The ground for this scam was prepared by, among many others, a committee from the National Academy of Sciences. On January 18 it issued a report that supported banning "reproductive cloning" (that is, cloning an embryo and then implanting it in a uterus) but not "a related but different procedure [namely] nuclear transplantation to produce stem cells." This is an artful dodge to avoid the word "cloning" in the second, permitted case. Note that the initial step ("nuclear transplantation"), i.e. the cloning part, is the same in both procedures. The only (and morally crucial) difference is that in "reproductive cloning" an attempt is made to let the embryo live and grow, while in the " production of stem cells" the embryo is destroyed in the process of breaking it up into the constituent stem cells.

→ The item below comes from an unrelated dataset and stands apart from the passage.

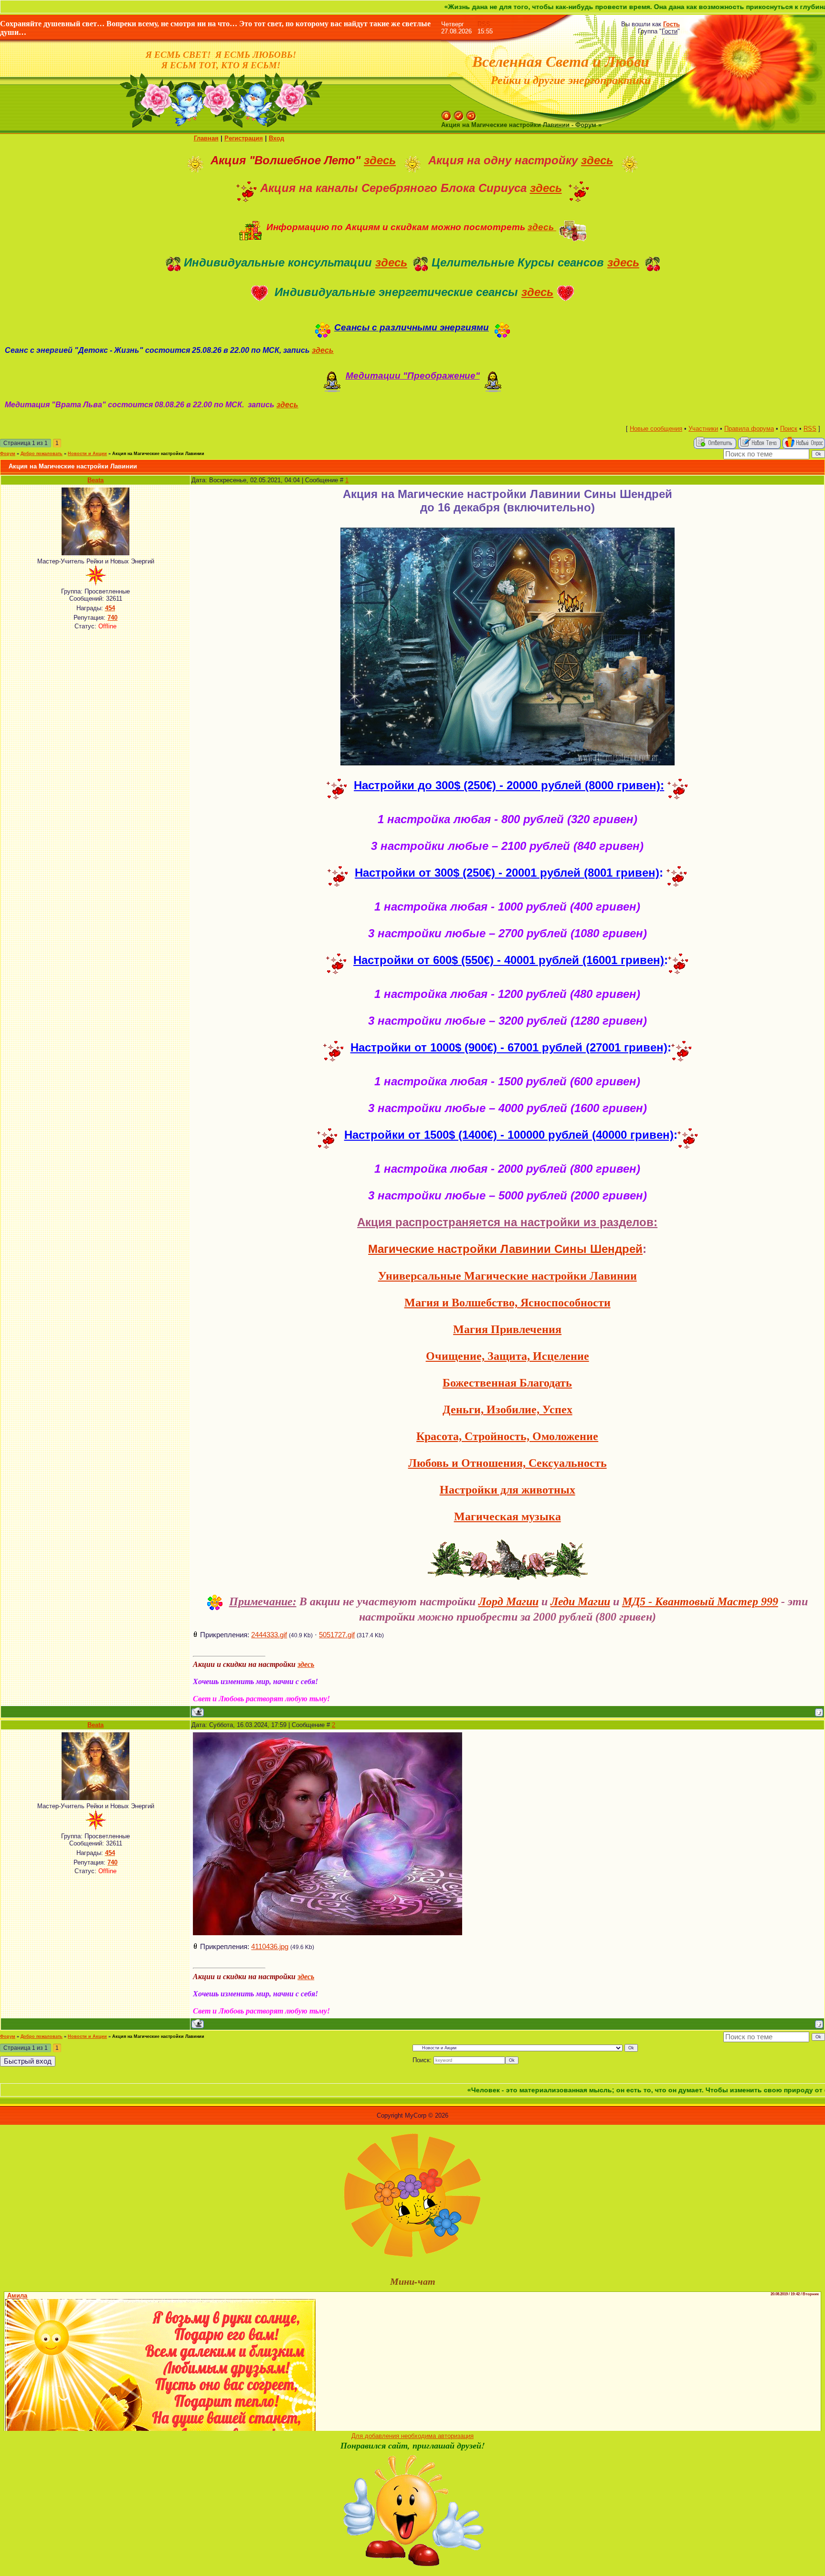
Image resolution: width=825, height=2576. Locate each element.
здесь (380, 160)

Senator Brownback's "Human Cloning Prohibition Act of 2001" sticks to the original, scientific definition of human cloning as "human asexual reproduction, accomplished by introducing nuclear material from one or more human somatic cells into a fertilized or unfertilized ococyte [egg] whose nuclear material has been removed"

In order to stop the ban on human cloning and please the biotech industry, bills have been introduced by Senators Tom Harkin (D- Iowa), S. 1893, and Dianne Feinstein (D-Ca.), S. 1758. Both bills are pernicious in that they claim to "ban" human cloning because they ban the implantation of cloned embryos; in reality, they make legal the unlimited production of cloned human embryos and their subsequent destruction as they are broken up and harvested as stem cells. Worse, both bills redefine human cloning as "asexual reproduction by implanting or attempting to implant [emphasis added] the product of nuclear transplantation into a uterus"--contrary to well-established scientific usage and definition. Thus only "reproductive" cloning is to be banned. And if anyone wishes to give the cloned embryo a chance to live by implanting the embryo in a uterus, he faces a 10-year jail sentence!

The Harkin-Feinstein bills are examples of dishonest sleight-of- hand legislation. In the case of the Feinstein bill, the attempt at deception is so crass as to even copy word-for-word the short title of Senator Brownback's bill.

WHAT TO DO

Write, phone, and fax your senators and ask them to

* vote for Sen. Brownback's bill, S. 1899, to ban all human cloning and human embryo farms,

* vote against the bills of Sen. Harkin, S. 1893, and Sen. Feinstein, S. 1758, because they allow the mass production of cloned embryos and mandate killing them.